Nestor Bassière : C’est la honte de la démocratie au Burkina Faso. Je ne puis pas comprendre que dans un Etat qui se dit démocratique, un parti politique séquestre des conseillers d’un autre parti politique au vue de tout le monde, je n’ai jamais vu cela. Dans ce monde, ça n’existe pas. Même si nos conseillers devraient voter contre l’UNIR/PS, le CDP ne peut pas séquestrer nos conseillers de telle sorte que nous-même en tant que responsable du parti, nous ne puissions pas avoir accès à nos conseillers. Et que ces conseillers soient déposés le jour des élections par mon concurrent, ça n’existe pas nulle part. C’est la honte à notre démocratie. Il faut qu’on ait le courage de le dire. L’ADF/RDA devait porter plainte contre le CDP pour séquestration et l’élection ne devait même pas se dérouler. Non ! Il faudrait que les gens acceptent que la liberté de choix soit laissée aux électeurs.
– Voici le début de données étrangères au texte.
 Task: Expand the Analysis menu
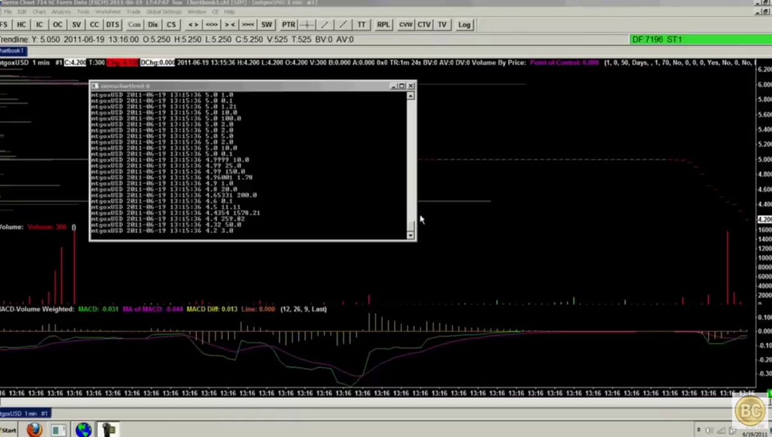[x=61, y=12]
Les conseillers de l’ADF-RDA peuvent rester avec leurs responsables, aller voter contre l’UNIR/PS ; Cela nous ferait pas mal. Du moment que nous avons conclu un accord avec l’ADF-RDA, pour nous on allait dans le sens du respect de cet accord. Les postes qu’ils ont donnés aux conseillers de l’ADF-RDA, étaient dans notre accord. C’étaient les mêmes postes qu’on leur avait promis. En dehors de ces promesses, ce que nous avons entendu, des millions proposés à chaque conseiller, une parcelle et une moto à chacun. Et pour cela, l’on devait même déposer plainte contre Salia. C’est où il a eu cet argent et ces moyens ? Si ce ne sont pas des détournements, où trouvera-t-il toutes ces parcelles promises ? Donc, ça sent la corruption. Et nous pensons qu’aujourd’hui ces pratiques n’honorent pas du tout notre démocratie. Et nous à l’UNIR/PS, nous avons eu honte de notre pays, de notre système démocratique. Parce que pour nous, ce n’est pas forcément que le mérite devait nous revenir, mais que l’on devrait laisser les gens choisir librement.
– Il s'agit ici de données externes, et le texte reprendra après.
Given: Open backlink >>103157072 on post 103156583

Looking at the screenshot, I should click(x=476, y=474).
Lefaso.net : Vous aviez parlé de porter plainte en son temps….

Nestor Bassière : Si c’étaient les conseillers de l’UNIR/PS qu’un autre parti politique avait séquestrés, on déposait plainte contre ce parti politique. Parce que ce n’est pas normal que des conseillers de notre parti soient séquestrés par un autre parti de telle sorte que nous responsables du parti ne pouvions même pas avoir accès à nos conseillers et que le lendemain, ce parti dépose nos conseillers à une élection de maire ; ce n’est pas possible et ça ne se fait pas. Pourquoi ? Analysez et voyez-vous-mêmes ! C’est pour dire qu’en réalité, nous en tant que parti politique, nous n’avons pas fait échos, c’est parce que nous avons eu honte. Nous avons eu honte du déroulement.

Lefaso.net : Pour revenir du meeting du Front Républicain, attendez-vous maintenant après sa démonstration de force de ce samedi à un referendum sur l’article 37 de la Constitution ?
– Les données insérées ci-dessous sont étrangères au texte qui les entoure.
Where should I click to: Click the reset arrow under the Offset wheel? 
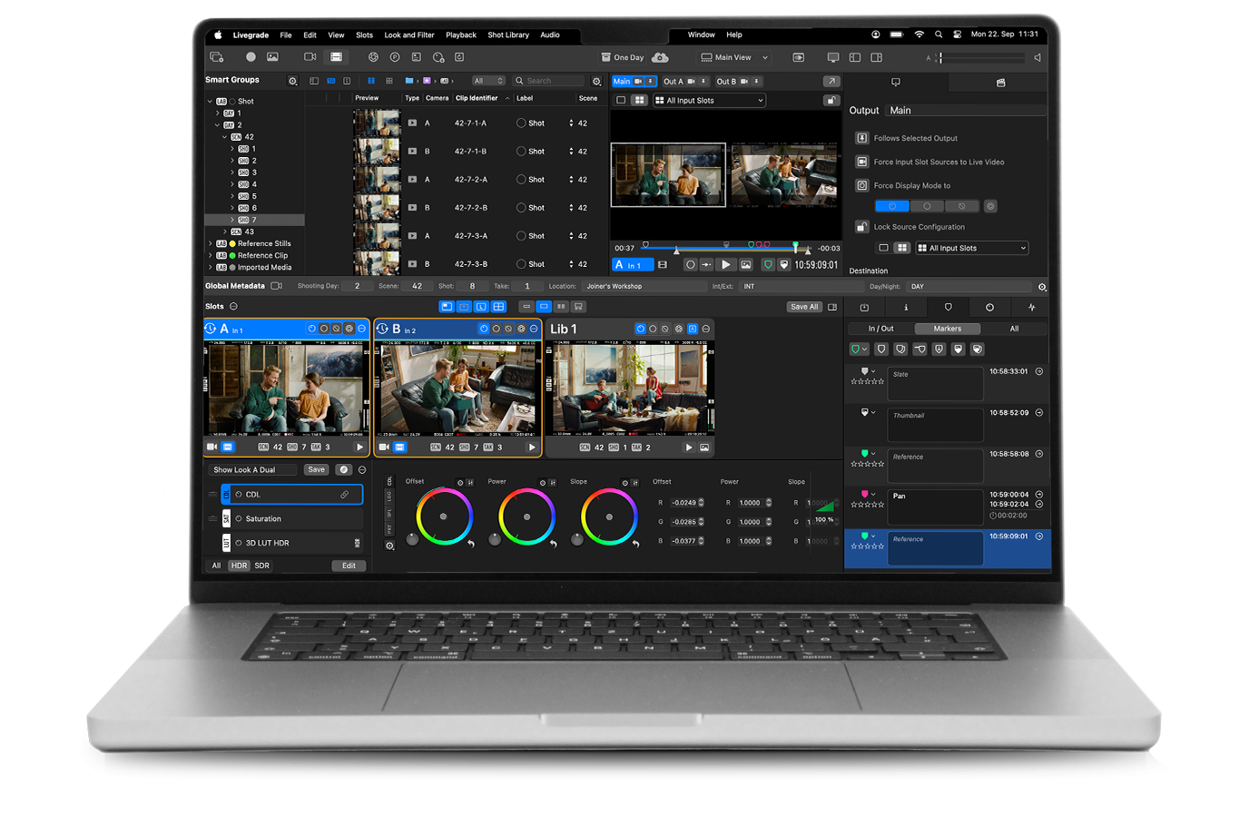pos(471,544)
Nestor Bassière : Pour moi, ce meeting ne traduit peut-être qu’un règlement de comptes entre le MPP et le CDP. Le MPP était à Bobo, ils ont mobilisé peut-être 10 000 personnes, le CDP avait voulu faire la réplique en mobilisant à son tour peut-être 15 000 personnes. Mais, aux acteurs du Front Républicain, je dis que ce meeting ne traduit nullement la volonté du peuple burkinabè à aller à un referendum. Je leur demande de regarder en face le cas du Niger du temps de Tandja. Ç’a été la même chose. Le président en exercice organise un meeting, il mobilise du monde. L’opposition organise son meeting, elle mobilise aussi du monde. Quand fait un croisement, on se rend compte que ce sont les mêmes personnes que l’on réunit. Donc, lorsque l’on met les moyens en jeu pour mobiliser les populations comme ce que l’on a vu à Bobo, cela ne signifie nullement que ces personnes sont acquises à la cause défendue par les initiateurs, c’est-à-dire le referendum. Pour eux, toutes les personnes mobilisées au stade sont favorables au referendum. Ils ont même appelé au referendum. Mais, le Front Républicain se trompe. Aujourd’hui, c’est un sentiment général de rejet. Il faut qu’on ait le courage de le dire et que ceux d’en-face permette réellement au chef de l’Etat d’avoir encore une sortie honorable et de conserver ce qu’il a fait pendant 27 ans.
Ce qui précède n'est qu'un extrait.